Written instruction: Arrange every line of the listing below as a numbered list, omitting the blank lines.
##### Exercise inputs #####
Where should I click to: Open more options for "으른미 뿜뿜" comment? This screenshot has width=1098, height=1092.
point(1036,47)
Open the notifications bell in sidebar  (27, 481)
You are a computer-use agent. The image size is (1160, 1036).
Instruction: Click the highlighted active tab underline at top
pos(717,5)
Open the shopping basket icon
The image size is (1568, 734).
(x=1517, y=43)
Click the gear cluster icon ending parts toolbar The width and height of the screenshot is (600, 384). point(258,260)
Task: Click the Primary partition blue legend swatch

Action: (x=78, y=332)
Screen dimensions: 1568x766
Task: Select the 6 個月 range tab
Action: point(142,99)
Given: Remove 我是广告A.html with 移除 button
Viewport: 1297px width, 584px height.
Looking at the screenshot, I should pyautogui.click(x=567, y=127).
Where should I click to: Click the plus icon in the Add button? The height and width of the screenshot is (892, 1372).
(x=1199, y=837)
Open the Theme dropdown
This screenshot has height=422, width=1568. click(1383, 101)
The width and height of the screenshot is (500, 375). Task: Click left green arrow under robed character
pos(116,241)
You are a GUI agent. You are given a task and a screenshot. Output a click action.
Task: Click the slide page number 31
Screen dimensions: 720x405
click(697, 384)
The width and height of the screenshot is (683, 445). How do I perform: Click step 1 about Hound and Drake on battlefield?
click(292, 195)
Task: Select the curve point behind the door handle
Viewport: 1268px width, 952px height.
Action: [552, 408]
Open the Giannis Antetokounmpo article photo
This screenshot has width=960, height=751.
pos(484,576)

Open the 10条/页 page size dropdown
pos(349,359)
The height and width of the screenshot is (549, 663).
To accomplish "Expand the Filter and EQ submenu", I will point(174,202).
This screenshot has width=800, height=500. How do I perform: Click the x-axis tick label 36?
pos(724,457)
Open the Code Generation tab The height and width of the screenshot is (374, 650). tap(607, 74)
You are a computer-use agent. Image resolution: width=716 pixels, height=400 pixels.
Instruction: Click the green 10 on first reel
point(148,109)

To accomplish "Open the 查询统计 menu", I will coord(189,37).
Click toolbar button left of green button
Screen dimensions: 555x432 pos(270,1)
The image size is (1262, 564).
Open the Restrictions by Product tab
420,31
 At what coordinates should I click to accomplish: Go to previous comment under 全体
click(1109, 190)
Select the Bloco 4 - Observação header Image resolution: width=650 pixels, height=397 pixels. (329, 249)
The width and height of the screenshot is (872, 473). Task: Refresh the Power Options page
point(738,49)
#####
Written reply:
1. Where should I click to: Open more options for "으른미 뿜뿜" comment? This screenshot has width=1098, height=1092.
2. point(1036,47)
3. Open the notifications bell in sidebar  (27, 481)
4. You are a computer-use agent. The image size is (1160, 1036).
5. Instruction: Click the highlighted active tab underline at top
6. pos(717,5)
7. Open the shopping basket icon
8. The image size is (1568, 734).
9. (x=1517, y=43)
10. Click the gear cluster icon ending parts toolbar The width and height of the screenshot is (600, 384). point(258,260)
11. Task: Click the Primary partition blue legend swatch
12. Action: (x=78, y=332)
13. Screen dimensions: 1568x766
14. Task: Select the 6 個月 range tab
15. Action: point(142,99)
16. Given: Remove 我是广告A.html with 移除 button
17. Viewport: 1297px width, 584px height.
18. Looking at the screenshot, I should pyautogui.click(x=567, y=127).
19. Where should I click to: Click the plus icon in the Add button? The height and width of the screenshot is (892, 1372).
20. (x=1199, y=837)
21. Open the Theme dropdown
22. This screenshot has height=422, width=1568. click(1383, 101)
23. The width and height of the screenshot is (500, 375). Task: Click left green arrow under robed character
24. pos(116,241)
25. You are a GUI agent. You are given a task and a screenshot. Output a click action.
26. Task: Click the slide page number 31
27. Screen dimensions: 720x405
28. click(697, 384)
29. The width and height of the screenshot is (683, 445). How do I perform: Click step 1 about Hound and Drake on battlefield?
30. click(292, 195)
31. Task: Select the curve point behind the door handle
32. Viewport: 1268px width, 952px height.
33. Action: [552, 408]
34. Open the Giannis Antetokounmpo article photo
35. This screenshot has width=960, height=751.
36. pos(484,576)
37. Open the 10条/页 page size dropdown
38. pos(349,359)
39. The height and width of the screenshot is (549, 663).
40. To accomplish "Expand the Filter and EQ submenu", I will point(174,202).
41. This screenshot has width=800, height=500. How do I perform: Click the x-axis tick label 36?
42. pos(724,457)
43. Open the Code Generation tab The height and width of the screenshot is (374, 650). tap(607, 74)
44. You are a computer-use agent. Image resolution: width=716 pixels, height=400 pixels.
45. Instruction: Click the green 10 on first reel
46. point(148,109)
47. To accomplish "Open the 查询统计 menu", I will coord(189,37).
48. Click toolbar button left of green button
49. Screen dimensions: 555x432 pos(270,1)
50. The image size is (1262, 564).
51. Open the Restrictions by Product tab
52. 420,31
53.  At what coordinates should I click to accomplish: Go to previous comment under 全体
54. click(1109, 190)
55. Select the Bloco 4 - Observação header Image resolution: width=650 pixels, height=397 pixels. (329, 249)
56. The width and height of the screenshot is (872, 473). Task: Refresh the Power Options page
57. point(738,49)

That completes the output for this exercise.